Sunday, October 7, 2012

My Chess Class at Caldwell College

Here are recaps of my Saturday morning chess class, conducted by Columbia Academy, at Caldwell College.

In the September 22nd class, I explained how each piece moves and gave the value of each piece. A pawn is worth 1, a knight 3, a bishop 3 and a quarter, a rook 5, and a queen 9. The king is priceless. Those are the piece values at the start of the game. Your goal, as the game develops, is to increase the value of your own pieces, while at the same time decreasing the value of your opponent's pieces. The name for this process is positional chess. I also discussed tactics and strategy. Tactics are the weapons that you use to carry out your strategy. Planning ahead is strategy. On the demonstration board, I showed two games: the first by Paul Morphy as Black, illustrating tactics; the second by Bobby Fischer as White, illustrating strategy. 

In the September 29th class, I taught the King's Indian Attack for White and the King's Indian Defense for Black. At the demonstration board, I showed a game won by Bobby Fischer, using the King's Indian Attack and finishing with a brilliant queen sacrifice. Next Saturday, I will start teaching how to play the middlegame, now that students know how to make it past the opening without any disadvantage. If chess is a war game, then the middlegame is when the fighting takes place, usually near the center of the board. To play the middlegame successfully, a player must combine tactics with strategy. I will give examples of tactics involving pins, forks, double attacks, discovered checks, and more. In a future class, I will focus on strategic planning in the middlegame. 

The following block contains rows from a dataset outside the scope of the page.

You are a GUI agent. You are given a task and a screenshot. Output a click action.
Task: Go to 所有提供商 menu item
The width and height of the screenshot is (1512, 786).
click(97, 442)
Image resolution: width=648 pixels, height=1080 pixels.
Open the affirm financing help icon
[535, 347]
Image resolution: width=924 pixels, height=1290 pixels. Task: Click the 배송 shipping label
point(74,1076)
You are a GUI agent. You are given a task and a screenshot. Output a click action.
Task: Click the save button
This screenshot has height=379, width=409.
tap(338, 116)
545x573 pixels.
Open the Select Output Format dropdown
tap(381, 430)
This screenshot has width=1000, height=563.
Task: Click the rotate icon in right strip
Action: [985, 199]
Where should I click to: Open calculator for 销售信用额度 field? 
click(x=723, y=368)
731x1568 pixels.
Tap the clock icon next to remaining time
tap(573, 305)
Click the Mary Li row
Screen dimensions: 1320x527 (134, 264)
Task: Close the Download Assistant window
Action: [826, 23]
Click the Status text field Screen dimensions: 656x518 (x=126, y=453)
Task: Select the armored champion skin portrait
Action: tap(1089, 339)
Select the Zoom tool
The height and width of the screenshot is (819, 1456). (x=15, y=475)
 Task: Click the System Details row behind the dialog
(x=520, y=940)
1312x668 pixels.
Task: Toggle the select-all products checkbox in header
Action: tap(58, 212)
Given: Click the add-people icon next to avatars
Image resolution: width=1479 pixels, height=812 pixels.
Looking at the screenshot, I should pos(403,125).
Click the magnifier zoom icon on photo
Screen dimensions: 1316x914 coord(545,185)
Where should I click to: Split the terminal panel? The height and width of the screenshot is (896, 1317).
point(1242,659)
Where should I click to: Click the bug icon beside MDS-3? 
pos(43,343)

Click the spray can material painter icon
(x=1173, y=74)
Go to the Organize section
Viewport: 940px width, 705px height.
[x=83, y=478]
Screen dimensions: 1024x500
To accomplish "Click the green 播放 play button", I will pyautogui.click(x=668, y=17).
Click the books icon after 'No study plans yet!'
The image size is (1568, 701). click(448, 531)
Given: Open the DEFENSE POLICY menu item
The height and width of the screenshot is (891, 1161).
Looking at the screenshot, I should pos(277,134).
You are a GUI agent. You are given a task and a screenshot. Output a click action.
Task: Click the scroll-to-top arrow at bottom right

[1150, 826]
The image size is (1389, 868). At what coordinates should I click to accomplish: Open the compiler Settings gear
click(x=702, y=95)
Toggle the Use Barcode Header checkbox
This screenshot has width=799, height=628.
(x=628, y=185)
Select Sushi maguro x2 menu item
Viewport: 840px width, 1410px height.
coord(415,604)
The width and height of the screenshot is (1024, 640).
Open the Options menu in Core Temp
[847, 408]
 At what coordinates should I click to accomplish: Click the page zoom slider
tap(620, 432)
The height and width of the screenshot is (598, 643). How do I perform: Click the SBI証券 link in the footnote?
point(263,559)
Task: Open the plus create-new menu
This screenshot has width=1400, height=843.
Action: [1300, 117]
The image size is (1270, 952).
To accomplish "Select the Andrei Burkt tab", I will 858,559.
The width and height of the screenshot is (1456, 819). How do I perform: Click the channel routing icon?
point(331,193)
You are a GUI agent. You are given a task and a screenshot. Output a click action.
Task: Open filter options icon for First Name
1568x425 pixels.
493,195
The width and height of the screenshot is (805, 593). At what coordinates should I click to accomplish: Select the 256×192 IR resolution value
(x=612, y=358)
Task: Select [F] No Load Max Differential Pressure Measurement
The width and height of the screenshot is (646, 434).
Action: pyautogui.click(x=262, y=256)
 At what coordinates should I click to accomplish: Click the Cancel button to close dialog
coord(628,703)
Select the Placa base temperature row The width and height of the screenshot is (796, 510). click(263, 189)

The topic for the October 6th class was tactics, which are the weapons that you use to carry out your strategy. These include pins, forks, skewers, double attacks, and discovered checks. At the demonstration board, I showed a combination by Mikhail Tal involving three different tactics: double attack by the queen, pin by the rook, and fork by the knight. I pointed out how Tal's pieces cooperated with each other in this winning combination. Piece coordination is important in chess. In the next class, I will focus on strategy, which is planning for the future. Garry Kasparov and Magnus Carlsen can see as many as 15 moves ahead! For most chess players, 5 moves ahead is normal, as you aim for positions from which tactics flow naturally.